Tamu is passionate about supporting local businesses in Sierra Leone and across Africa, directly impacting them and empowering communities. The label works with entrepreneurs and artisans to provide products, goods and services in exchange for fair pay. The country cloth is made from locally grown cotton, hand carded and spun into thread, and woven into strips on traditional looms. The strips are then sewn together edge to edge to form the finished cloth.

“We want to open pathways so the ethical background of the label is discovered,” says Tamu, mindful that awareness of these global issues is key, but savvy enough to understand people don’t want to be force fed moral viewpoints.

Kenema takes its name from the third largest city in Sierra Leone, just one of many ravaged by the civil war which raged from 1991 until 2002. “The citizens of Kenema carry themselves with such courage and resilience,” says Tamu. “I want my brand to represent that beauty, strength and tenacity in all of the people.”

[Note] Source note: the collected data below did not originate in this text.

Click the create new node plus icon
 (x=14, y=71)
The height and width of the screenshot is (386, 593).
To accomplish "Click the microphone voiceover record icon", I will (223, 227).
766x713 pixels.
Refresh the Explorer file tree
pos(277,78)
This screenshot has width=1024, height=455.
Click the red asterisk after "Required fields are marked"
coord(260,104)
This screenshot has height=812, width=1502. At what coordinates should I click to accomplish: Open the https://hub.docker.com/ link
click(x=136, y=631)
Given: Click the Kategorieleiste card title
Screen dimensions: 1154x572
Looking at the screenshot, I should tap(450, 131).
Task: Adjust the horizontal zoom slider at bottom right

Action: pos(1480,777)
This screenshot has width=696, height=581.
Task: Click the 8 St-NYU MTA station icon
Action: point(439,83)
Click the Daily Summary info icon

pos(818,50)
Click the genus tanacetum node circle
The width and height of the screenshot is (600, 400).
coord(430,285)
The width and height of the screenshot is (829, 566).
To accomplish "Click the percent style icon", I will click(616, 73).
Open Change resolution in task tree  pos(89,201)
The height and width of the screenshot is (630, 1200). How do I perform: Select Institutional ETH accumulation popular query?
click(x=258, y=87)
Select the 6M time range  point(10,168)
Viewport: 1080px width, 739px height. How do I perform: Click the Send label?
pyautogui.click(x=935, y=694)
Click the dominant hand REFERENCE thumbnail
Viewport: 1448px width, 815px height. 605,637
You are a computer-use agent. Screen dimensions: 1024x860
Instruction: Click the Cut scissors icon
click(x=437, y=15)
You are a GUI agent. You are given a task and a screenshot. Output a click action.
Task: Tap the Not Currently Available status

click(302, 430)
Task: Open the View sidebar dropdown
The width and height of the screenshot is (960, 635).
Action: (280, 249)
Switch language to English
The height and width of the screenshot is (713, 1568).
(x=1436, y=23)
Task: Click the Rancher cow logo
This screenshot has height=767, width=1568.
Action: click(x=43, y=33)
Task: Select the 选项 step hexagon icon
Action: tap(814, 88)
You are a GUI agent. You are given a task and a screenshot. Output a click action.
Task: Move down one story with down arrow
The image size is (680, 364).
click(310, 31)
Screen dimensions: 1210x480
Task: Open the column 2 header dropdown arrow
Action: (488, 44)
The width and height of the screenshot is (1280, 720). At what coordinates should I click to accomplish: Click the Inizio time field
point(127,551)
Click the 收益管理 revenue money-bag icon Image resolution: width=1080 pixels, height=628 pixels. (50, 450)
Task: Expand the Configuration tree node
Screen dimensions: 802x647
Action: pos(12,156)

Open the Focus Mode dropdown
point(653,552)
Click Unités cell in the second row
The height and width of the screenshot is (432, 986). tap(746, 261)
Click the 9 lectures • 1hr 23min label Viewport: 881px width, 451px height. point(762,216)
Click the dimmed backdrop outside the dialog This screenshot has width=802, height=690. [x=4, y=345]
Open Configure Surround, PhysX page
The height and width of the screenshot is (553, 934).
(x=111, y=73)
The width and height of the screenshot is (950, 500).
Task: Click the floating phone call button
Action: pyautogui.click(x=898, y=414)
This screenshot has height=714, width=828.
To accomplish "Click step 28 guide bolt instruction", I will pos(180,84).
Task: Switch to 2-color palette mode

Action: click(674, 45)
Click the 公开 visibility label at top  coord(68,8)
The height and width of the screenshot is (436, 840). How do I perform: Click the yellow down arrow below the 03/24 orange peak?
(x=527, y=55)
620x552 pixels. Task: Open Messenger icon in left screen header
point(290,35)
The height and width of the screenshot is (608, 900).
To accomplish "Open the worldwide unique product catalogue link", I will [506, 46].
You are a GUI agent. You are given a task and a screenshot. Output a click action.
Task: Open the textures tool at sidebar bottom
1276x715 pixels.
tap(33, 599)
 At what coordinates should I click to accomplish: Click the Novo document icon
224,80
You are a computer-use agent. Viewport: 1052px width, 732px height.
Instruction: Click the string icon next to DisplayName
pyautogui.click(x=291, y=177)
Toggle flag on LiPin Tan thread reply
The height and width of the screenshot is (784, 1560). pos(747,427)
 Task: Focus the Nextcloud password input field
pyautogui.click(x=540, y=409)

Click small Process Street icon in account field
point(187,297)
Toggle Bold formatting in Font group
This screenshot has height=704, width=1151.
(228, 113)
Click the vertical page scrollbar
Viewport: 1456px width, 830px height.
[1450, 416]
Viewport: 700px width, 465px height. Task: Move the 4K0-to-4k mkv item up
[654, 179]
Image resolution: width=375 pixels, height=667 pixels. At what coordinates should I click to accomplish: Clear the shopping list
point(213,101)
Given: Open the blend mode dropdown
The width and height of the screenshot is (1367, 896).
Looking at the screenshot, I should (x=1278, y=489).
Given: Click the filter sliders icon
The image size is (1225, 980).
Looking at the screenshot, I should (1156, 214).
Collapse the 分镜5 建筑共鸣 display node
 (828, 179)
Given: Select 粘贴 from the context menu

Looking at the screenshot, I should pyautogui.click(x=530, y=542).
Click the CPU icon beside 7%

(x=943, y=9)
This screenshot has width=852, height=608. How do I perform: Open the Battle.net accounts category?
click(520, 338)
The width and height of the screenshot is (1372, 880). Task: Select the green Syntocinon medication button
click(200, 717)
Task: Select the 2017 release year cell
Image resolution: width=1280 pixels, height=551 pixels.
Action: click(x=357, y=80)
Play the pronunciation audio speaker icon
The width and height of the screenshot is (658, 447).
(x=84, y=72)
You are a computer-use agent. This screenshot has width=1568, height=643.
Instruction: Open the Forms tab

Nike LunarENDOR Quickstrike Snowboard Boots

Nike’s up it’s game in the snow sport industry. The newly released Nike LunarENDOR QS Boots are impressive, these LED packed stunners will put your audience in a state of hypnosis. The iconic Swoosh is lit by 30 LED attached to a small lithium ion battery within the sole.

If you dont want to be center of attention the off switch is located at the top of the boot.

Pretty sexy right?


Cobb & Co Watches

When you think of Cobb you immediately think of corn, you do, don’t deny it, I did too! Well that’s all about to change.

Enter Cobb and Co watches; the new luxury brand from down under making a splash in the UK market. Not only are they very pretty in looks, but the trim and detailing comes as a total and added surprise.

Green and red Sandalwood, ebony, and maple woods combined with high grade leather and steel, whilst ensuring that only natural wood is used ensures that each watch is unique, with its own impressive wood grain. Your own fashion fingerprint.

Not only does the mixed media offer a fresh take on classic watch manufacturing, they don’t break the bank either. Retailing at £120-180, these pieces return nicely on your investment whilst hitting the younger affluent marketplace who’s seeking style and newness.

What With the new trend of sustainable fashion Cobb and Co are driving nicely in the right direction.